A stay of execution and more troubling questions

- in Fitzsimon File

It doesn’t look like the State of North Carolina will execute Guy LeGrande Friday morning.  Superior Court Judge William R. Bell granted LeGrande a 60-day stay of execution Monday to give psychiatrists a chance to determine if LeGrande is mentally ill.

LeGrande was sentenced to death in 1996 in Stanly County for his role in the murder of Ellen Munford.  The victim’s estranged husband, Tommy Munford, hired LeGrande to kill Ms. Munford so he could collect insurance money.

Munford pleaded guilty to second-degree murder received a life sentence. LeGrande, who is African-American, was sentenced to death by an all-white jury after a trial in which he was allowed to defend himself despite his severe mental illness.

He addressed the jury wearing a Superman t-shirt and rambled incoherently, cursing at the jury on more than one occasion. LeGrande believed he was receiving signals from celebrities through his television.

LeGrande’s impending execution has prompted protests from across the country and the attention of media outlets including the New York Times. The stay of his execution is certainly a victory for justice, but a small one. LeGrande’s death sentence has been delayed, not overturned or commuted, and the questions raised by his case grow more disturbing by the day.

First, the prosecutor and the Attorney General’s office continue to fight to execute LeGrande, disputing his mental illness in court Monday, and telling reporters for weeks that LeGrande is not mentally ill because he was articulate at times during the trial.

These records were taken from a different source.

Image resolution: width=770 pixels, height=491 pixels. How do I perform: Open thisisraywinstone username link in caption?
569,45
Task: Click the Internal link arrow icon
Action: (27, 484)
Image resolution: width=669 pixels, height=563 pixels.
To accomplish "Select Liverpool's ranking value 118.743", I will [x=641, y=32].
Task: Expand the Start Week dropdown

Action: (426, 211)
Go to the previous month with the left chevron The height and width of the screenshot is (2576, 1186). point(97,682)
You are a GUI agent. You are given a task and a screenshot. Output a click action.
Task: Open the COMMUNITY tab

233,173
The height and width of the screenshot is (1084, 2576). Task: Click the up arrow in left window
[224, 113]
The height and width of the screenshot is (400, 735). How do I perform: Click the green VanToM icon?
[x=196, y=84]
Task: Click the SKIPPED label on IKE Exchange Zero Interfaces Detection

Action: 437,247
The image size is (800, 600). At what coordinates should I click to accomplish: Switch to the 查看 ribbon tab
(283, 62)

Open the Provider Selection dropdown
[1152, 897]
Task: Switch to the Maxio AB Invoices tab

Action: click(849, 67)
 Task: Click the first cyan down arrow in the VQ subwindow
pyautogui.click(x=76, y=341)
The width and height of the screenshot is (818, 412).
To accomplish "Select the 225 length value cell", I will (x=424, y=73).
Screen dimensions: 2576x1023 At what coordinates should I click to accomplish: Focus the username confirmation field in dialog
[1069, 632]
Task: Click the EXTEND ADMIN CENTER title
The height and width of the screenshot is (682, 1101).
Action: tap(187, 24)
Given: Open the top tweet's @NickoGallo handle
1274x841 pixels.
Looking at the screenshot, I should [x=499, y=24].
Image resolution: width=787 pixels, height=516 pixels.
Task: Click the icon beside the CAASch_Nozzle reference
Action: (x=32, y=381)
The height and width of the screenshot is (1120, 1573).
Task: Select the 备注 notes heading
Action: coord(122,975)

That prompted the head of the Governor’s Advocacy Council for Person’s with Disabilities to respond, pointing out that people with severe mental illness can appear to be articulate and still be suffering from delusions and other distorted senses of reality.

No one disputes that LeGrande told the jury to “kiss his natural black a___,” signed letters to the court “Lucifer,” and called jurors “antichrists,” hardly the behavior of a sane man on trial for his life, much a person acting as his own lawyer before the court.

But that’s what the state is arguing. They still claim that he was not mentally ill and that he somehow received a fair trial representing himself.

Prosecutors are also dismissing defense claims that they didn’t turn over evidence about witnesses to the defense, as the law requires them to do. LeGrande’s current lawyers received more than 6,000 pages of documents just a few weeks ago, after the execution was scheduled.   Part of the problem was that LeGrande, acting as his own lawyer, did not request them.

Supporters of a temporary suspension of executions in the state correctly point out that LeGrande’s case is compelling evidence for a moratorium. His trial was affected by race, the quality of his lawyer, and was originally prosecuted by a district attorney accused by the State Bar of 23 rules violations in another capital case, a conviction and death sentence that were thrown out.

(Rob Schofield’s weekly briefing has more on the mistakes that plague the capital punishment system.)

Why is the State of North Carolina trying so hard to execute Guy LeGrande when it’s obvious his trial was a farce?  Shouldn’t we expect prosecutors and lawyers in the Attorney General’s office to seek justice, not just convictions and executions?